═══ TEXT SECTION ═══

Published Jul 20, 2024 5:00 am

“Society’s Best Kept Secret” is an apt way to describe African-American designer Ann Lowe (1898-1981), who is currently being brought out of anonymity through a number of exhibits and the book Anne Lowe: American Couturier (Rizzoli/Electa) in the US. 

Ann Lowe is best noted as the designer of Jacqueline Kennedy’s wedding dress (not to mention her debutante outfit as well), the gown Olivia de Havilland wore when she won Best Actress at the Oscars in 1947, plus countless other designs worn by America’s Social Register. 

Her creations were featured in the Sixties in publications like Vogue, Town and Country, and Vanity Fair. She has 10 gowns in the permanent collection of New York’s Metropolitan Museum of Art and others at the Museum of New York, FIT’s Costume Museum and the Smithsonian Institute. She designed for Saks Fifth Avenue, I. Magnin, Neiman Marcus, and other prestigious stores. How could she go unnamed and unnoticed? But that is exactly what happened to her.

Designer Ann Lowe with model Judith Guile

To study Ann Lowe’s life and examine her haute couture creations is to have an example of how dreams can be fashioned from the most difficult of materials; in her case, a barely rudimentary elementary education, two failed marriages and that perpetual, major stumbling block that is racism.

Yet she created, with an eye on French couture, princess-worthy gowns for the fairytale moments in the lives of socially prominent women. Outside of that rarefied circle, which included the Bouviers, she was unheard of. She continued to remain anonymous even while trying to be recognized, at least for the Kennedy wedding gown.

Jackie Kennedy’s wedding gown and details created by Ann Lowe

I had a chance to see Ann Lowe’s work up close at the Met’s “Women Dressing Women” exhibit earlier this year. The single stunning piece chosen from among many in the Met’s permanent collection was a 1960s off-white cotton organdy gown, sleeveless and cut at the empire according to the prevailing fashion. Its striking detail is a garden blooming on the skirt of pink silk organza and green silk taffeta carnations. Hand-formed flowers were a signature of her style. It made me think of my lola Marina Antonio, who created her own floral embellishments, too.

I couldn’t help but compare Ann Lowe’s obscurity in the fashion world to Marina Antonio, as both were well known within the register of society they created for, yet were unknown outside those circles for different reasons. Both Ann Lowe and my late grandmother were content and fulfilled mainly by creating marvelous gowns, and fame was not a goal.

═══

● **OBJECTIVE**
Reproduce the passage about Ann Lowe word for word, everything from "To study Ann" down to "that is racism.".

═══ PROVIDED MATERIAL ═══

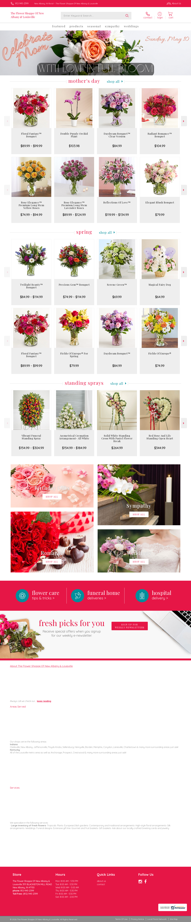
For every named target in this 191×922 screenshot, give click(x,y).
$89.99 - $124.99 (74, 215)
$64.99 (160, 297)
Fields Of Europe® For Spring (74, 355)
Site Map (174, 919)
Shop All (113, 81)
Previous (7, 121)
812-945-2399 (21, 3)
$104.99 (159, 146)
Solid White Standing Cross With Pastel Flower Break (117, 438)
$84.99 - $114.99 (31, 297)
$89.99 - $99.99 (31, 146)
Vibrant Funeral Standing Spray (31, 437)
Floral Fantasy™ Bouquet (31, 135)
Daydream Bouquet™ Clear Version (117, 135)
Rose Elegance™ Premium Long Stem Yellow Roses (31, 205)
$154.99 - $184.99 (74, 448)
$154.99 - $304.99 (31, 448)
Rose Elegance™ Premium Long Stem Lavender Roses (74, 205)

═══
═══ PROVIDED MATERIAL ═══

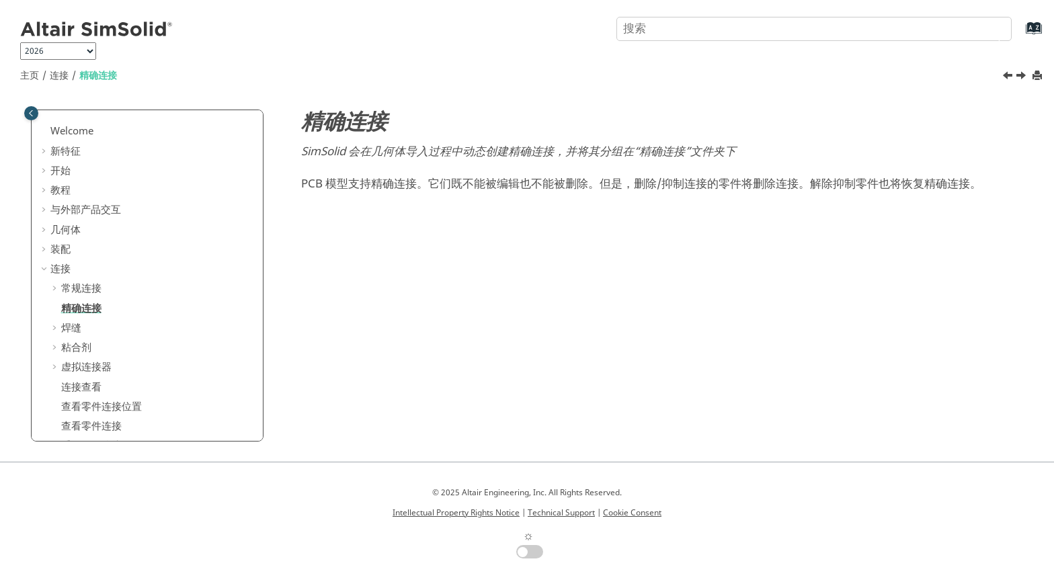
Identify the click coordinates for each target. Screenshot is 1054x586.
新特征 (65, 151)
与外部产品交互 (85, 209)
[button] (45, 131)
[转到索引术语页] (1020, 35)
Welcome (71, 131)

═══

● **CORRECT RESPONSE**
To study Ann Lowe’s life and examine her haute couture creations is to have an example of how dreams can be fashioned from the most difficult of materials; in her case, a barely rudimentary elementary education, two failed marriages and that perpetual, major stumbling block that is racism.